で、事件の真相は「恋愛を巡るゴタゴタ」という、ものすごく個人的なこと。
その萎みっぷりは、ガッカリさせるのに充分すぎるほどだ。
いや、犯人の存在感が薄いのは「踊る」シリーズの特徴かもしれんが、それにしてもキツいわ。

室井が無口な分、久美子にナレーションまで担当させて話を進行させている(それも序盤だけで終わっているが)。
久美子を主導する役割に置くことで、室井ではなく彼女が主役のようにも思えてくる。
スピンオフなのに、ニューキャラがそれではマズいだろう。
室井がメインで動かないのであれば、別の「踊る」ファミリーを主導的立場に持って来るべきだ。
素直に新城補佐官と沖田管理官をメインに据えて、久美子をもっとサブ的立場に回した方が良かったのではないか。

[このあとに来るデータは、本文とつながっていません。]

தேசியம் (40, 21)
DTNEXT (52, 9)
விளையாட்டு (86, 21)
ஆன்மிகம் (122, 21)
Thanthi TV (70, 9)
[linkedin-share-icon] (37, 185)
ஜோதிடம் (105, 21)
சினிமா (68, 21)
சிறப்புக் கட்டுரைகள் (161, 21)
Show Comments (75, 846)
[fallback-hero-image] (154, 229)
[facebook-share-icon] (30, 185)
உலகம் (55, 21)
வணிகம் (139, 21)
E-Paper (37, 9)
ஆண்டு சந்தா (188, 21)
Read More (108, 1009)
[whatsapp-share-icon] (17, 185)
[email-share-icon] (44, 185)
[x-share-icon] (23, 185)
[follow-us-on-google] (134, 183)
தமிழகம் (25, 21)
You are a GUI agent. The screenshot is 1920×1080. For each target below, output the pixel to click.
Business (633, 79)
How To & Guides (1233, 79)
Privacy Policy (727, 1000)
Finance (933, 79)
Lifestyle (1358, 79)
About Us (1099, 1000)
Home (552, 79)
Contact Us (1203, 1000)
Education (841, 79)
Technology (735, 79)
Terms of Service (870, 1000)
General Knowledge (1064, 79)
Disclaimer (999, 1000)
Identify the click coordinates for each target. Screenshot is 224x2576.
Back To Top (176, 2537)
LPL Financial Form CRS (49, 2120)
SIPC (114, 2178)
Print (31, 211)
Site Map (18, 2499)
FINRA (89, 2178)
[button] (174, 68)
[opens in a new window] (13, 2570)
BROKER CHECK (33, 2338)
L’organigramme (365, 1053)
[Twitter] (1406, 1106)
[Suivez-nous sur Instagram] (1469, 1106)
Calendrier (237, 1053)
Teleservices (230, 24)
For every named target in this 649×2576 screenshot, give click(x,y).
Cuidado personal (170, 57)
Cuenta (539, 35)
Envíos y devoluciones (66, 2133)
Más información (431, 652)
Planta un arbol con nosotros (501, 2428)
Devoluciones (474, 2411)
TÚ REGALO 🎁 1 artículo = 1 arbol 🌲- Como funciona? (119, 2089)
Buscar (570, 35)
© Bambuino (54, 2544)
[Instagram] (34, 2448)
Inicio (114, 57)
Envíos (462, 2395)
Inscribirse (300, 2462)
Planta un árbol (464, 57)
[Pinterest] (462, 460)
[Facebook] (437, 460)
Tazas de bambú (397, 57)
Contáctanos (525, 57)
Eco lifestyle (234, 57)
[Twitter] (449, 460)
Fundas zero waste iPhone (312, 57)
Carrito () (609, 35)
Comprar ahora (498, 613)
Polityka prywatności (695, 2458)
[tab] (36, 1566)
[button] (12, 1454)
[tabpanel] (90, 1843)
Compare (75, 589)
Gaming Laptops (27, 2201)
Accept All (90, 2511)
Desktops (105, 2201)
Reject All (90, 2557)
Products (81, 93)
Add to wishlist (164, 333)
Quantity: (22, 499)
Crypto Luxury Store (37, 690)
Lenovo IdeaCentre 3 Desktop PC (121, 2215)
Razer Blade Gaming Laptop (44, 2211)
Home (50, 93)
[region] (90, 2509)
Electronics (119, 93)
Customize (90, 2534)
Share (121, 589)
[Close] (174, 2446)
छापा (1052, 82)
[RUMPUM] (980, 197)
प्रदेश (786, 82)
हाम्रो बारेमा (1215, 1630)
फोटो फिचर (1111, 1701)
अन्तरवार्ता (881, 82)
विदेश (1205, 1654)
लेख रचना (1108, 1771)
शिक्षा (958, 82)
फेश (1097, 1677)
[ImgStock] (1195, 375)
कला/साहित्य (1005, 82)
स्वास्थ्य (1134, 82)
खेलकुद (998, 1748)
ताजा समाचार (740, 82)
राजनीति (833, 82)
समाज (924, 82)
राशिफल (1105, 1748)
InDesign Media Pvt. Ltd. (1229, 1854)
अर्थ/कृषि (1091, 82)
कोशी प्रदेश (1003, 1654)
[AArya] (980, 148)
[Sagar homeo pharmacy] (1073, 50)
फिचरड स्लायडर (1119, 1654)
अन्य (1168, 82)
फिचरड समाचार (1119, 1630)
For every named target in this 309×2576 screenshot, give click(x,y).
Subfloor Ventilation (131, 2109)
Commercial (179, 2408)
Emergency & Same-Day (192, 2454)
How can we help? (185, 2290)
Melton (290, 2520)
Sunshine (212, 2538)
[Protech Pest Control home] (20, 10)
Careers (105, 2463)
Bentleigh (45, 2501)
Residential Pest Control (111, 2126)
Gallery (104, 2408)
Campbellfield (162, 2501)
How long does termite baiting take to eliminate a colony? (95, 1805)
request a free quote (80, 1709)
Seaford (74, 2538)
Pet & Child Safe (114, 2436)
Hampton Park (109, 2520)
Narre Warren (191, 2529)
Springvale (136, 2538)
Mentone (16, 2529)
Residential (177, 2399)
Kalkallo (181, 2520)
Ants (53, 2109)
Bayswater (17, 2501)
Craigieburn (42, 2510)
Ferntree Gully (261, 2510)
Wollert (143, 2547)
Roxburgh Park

室井って結局のところ、ほとんど何もしていないのよね。
理不尽な容疑で逮捕され、警察組織の対立に翻弄されたり灰島に追い込まれたりする様子を描いておきながら、室井が反撃することは全く無い。 怒り爆発で組織を糾弾したり、灰島を打ちのめしたりすることも無い。
ポール・ヴァーホーヴェン風味で、イヤな野郎どもは揃いも揃ってノホホンと生き延びるのだ。
室井は、事件を捜査して解決に導くことも無い。室井がやったことと言えば、犯人に謝罪することぐらいだ。
いやいや、悪いのは100パーセント、犯人であって、アンタは何も悪くないだろうに。
その部分で過去の恋人自殺を絡めているつもりなのかもしれんが、完全に不発だし。
その恋人自殺を言われるシーンで怒りを爆発させるが、室井に足りないのは怒り以外の感情表現なのよね。

というか、そもそも室井が動かないというだけでなく、捜査がまるで進展していかないのよね。
工藤も思ったほど出てこないし、久美子もまるで役に立っていないし。
久美子は終盤で灰島のミスを指摘するが、さんざん狡猾なワルっぷりを見せ付けてきた灰島が自分のミスで反撃を食らうってのは、どうなのよ。そのシーンだけでも、久美子が1つ上を行く形にすべきじゃないのか。
とどのつまり、室井も工藤も久美子も、ほとんど何もしないまま話は進んでいく。
事件を解決に導き、室井を助けたのは、全て裏で行動していた新城補佐官と沖田管理官のおかげである。
ってことは、この2人に関してはスピンオフ作品を作れそうだ。
何しろ灰島で2時間ドラマを企画するぐらいなんだから、この2人でも行けるでしょ。